FIREFOX - HTML - password INPUT - When page loads the field contains data?

Question

I am having a problem with a password input on my website when viewing it using firefox, here is the html :

<div class="passField">
    <label for="password">Password : </label>
    <input type="password"
        name="password" id="password" 
        title="6 to 20 characters, one uppercase and numbers allowed." placeholder="APassword123"
        maxlength="20" pattern="^[A-Za-z0-9]{6,20}$"
    />
    <span class="inputDesc">'.$passwordDesc.'</span>
</div>

The user is directed to the page containing this input by a link in an email like this :

http://www.mysite.com/reset.php?theId=1&theKey=699acfc121edfd91df48d5d99044d74d

A database check is preformed and if the details match the ones relating to that user id in my database then the user is presented with two inputs. One for the initial password, one for the confirmation of the password that was typed.

The problem I am having is that when the page loads, the initial password input contains a few dots (data) whereas the second input contains the placeholder... both are type password.
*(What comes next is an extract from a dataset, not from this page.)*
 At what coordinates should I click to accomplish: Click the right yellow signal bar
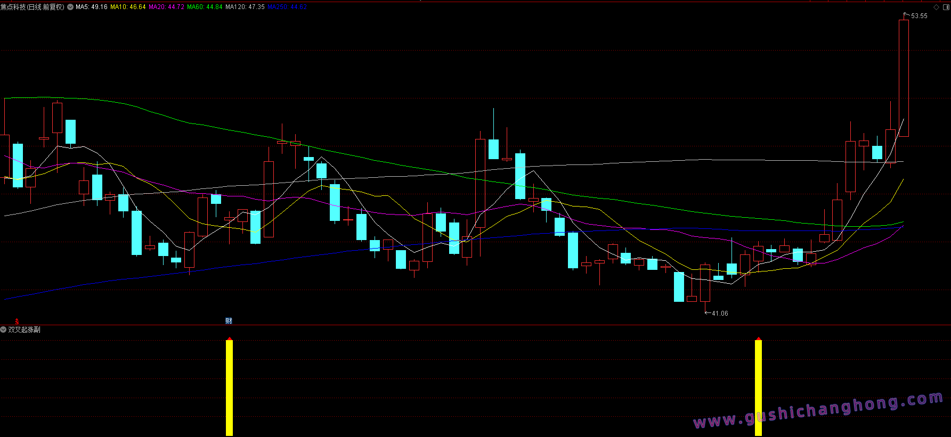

Here is a screen shot to see what i am talking about :

Here is the same page in IE :

As I understand it, they should both come out uniform, showing the placeholder as usual regardless of the input type and as I have not assigned any value to this input, why on earth is a value being presented in this manner when no value is assigned even according to the page source?

Any assistance, understanding or information relating to this would be greatly appreciated, thank you!

Answer 1

Use autocomplete="off" on the fields to avoid pre-filling of the fields. Of course this does not account for possible JavaScript or anything else populating the field.
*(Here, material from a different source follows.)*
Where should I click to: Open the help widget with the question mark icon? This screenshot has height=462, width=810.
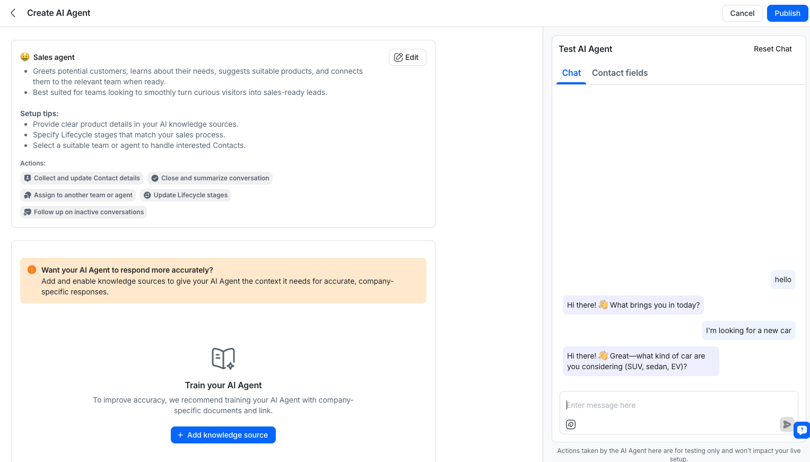tap(802, 430)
Edit - Further explanation (because it was asked for)

Most browsers have a built in function to automatically fill form fields. They fill in fields that have standard names a user has filled in often(this is often asked first) For example address fields are often filled like this.

2nd part of the feature is filling saved passwords, but browsers are not really smart. When you save a password on, for example, http://example.com/phpmyadmin they will also fill in a password field on the homepage of http://example.com/ Which is often incorrect because the login on the homepage is pretty sure not the login for the admin area.

You can solve this issue by either setting autocomplete=off which turns this feature off for the input field(could be that this also works on entire forms if you want) or giving the fields different names. Whereas using autocomplete=off is far more reliable.